» Task prompt
Leaving out all pictures, retype the records exactly.

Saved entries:

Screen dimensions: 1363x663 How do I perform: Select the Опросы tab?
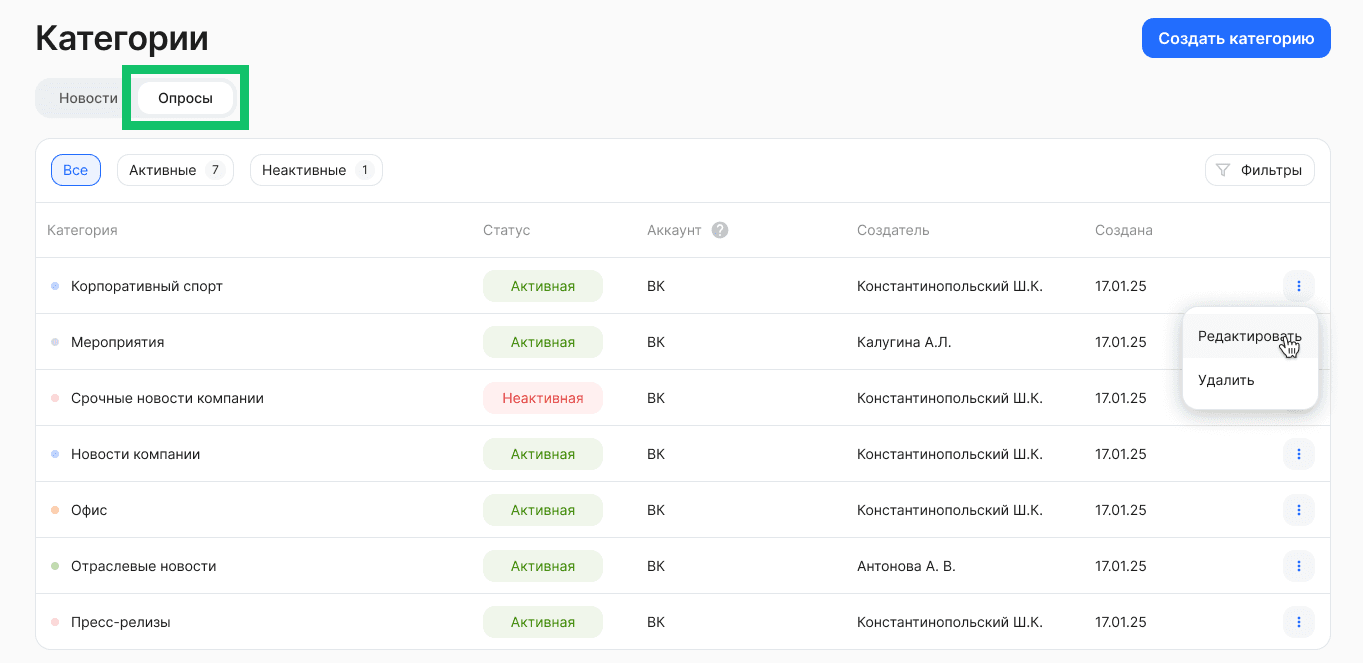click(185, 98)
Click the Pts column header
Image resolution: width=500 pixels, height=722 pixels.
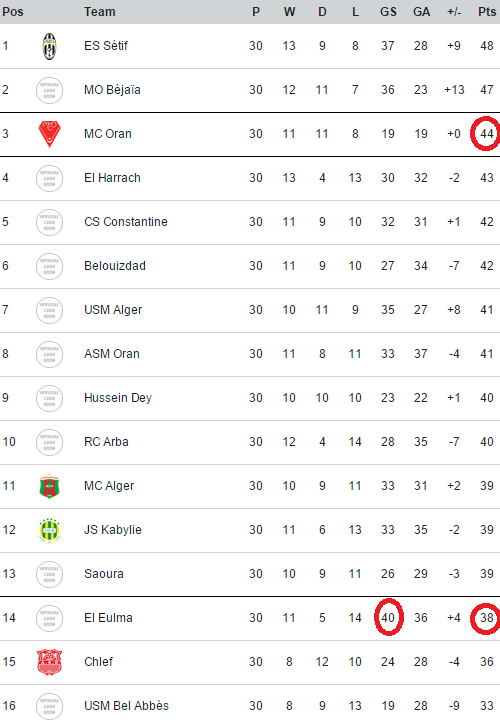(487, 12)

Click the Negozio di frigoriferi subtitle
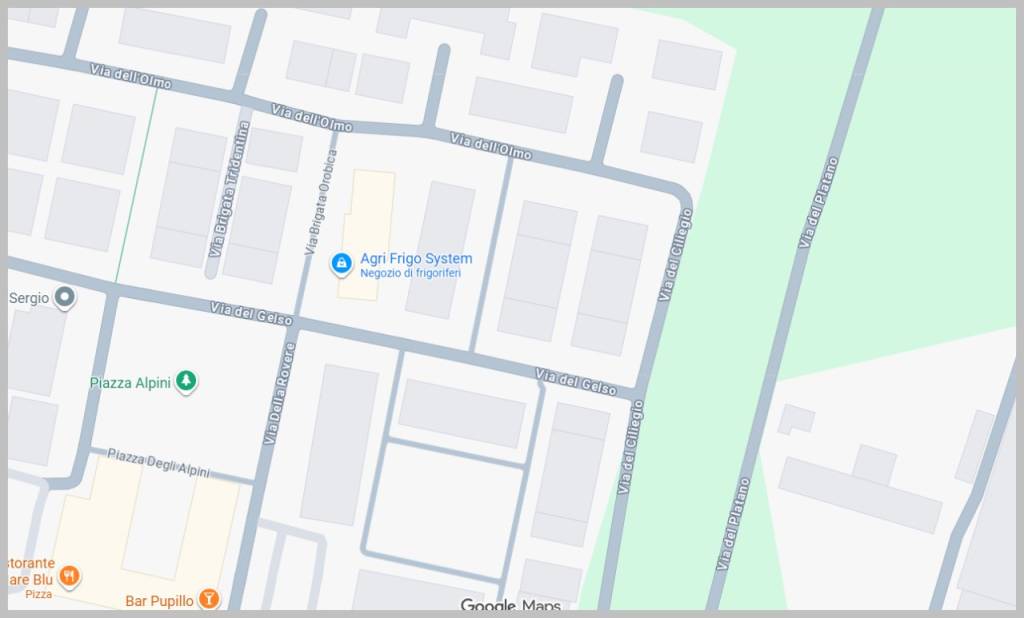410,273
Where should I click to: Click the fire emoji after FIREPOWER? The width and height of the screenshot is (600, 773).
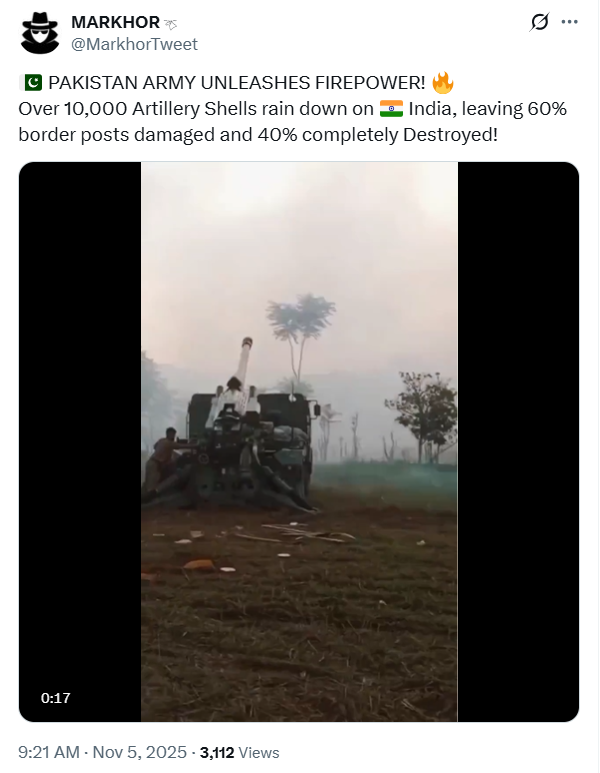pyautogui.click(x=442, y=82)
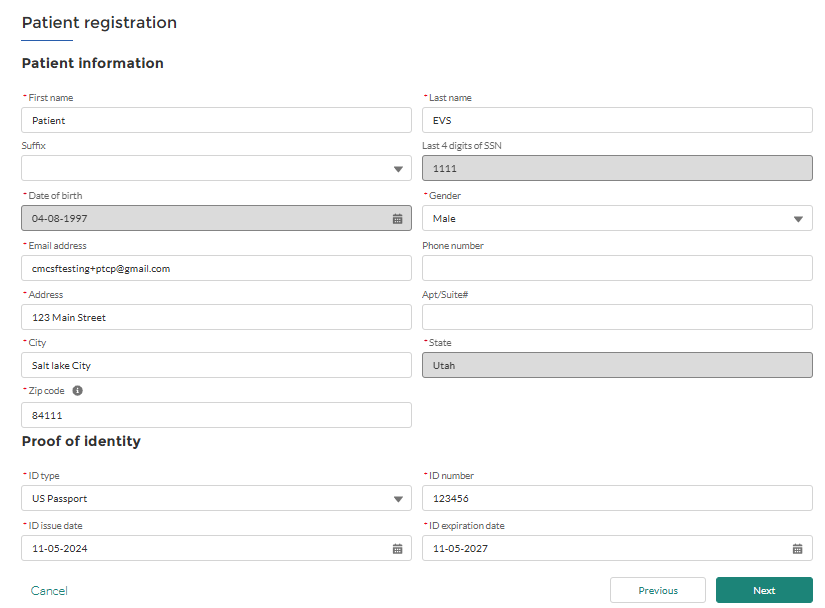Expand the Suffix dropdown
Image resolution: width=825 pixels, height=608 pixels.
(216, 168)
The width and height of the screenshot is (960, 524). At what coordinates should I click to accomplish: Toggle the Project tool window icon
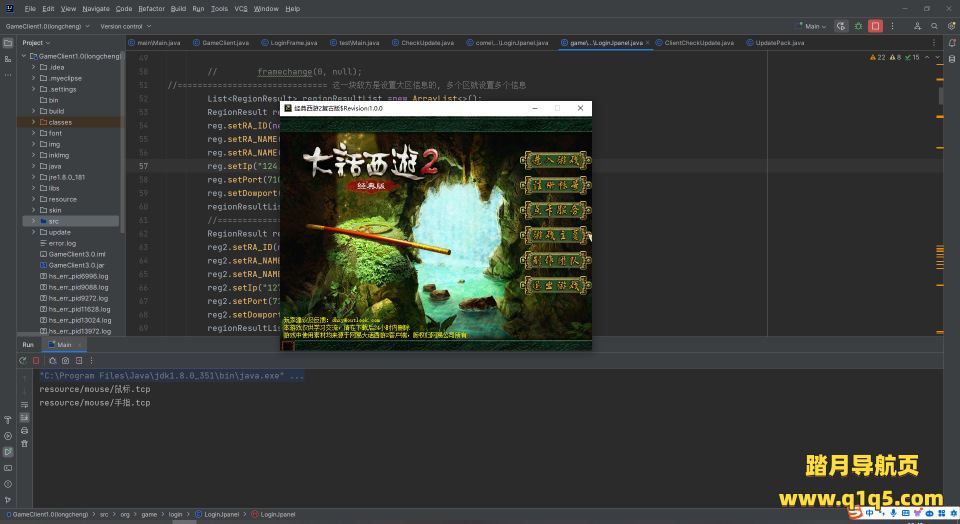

» Result of this task
Screen dimensions: 1363x663 How do I perform: Select the Опросы tab?
click(185, 98)
Click the Pts column header
Image resolution: width=500 pixels, height=722 pixels.
(487, 12)

Click the Negozio di frigoriferi subtitle
410,273
Where should I click to: Click the fire emoji after FIREPOWER? The width and height of the screenshot is (600, 773).
pyautogui.click(x=442, y=82)
Expand the Suffix dropdown
Image resolution: width=825 pixels, height=608 pixels.
(216, 168)
The width and height of the screenshot is (960, 524). At what coordinates should I click to accomplish: Toggle the Project tool window icon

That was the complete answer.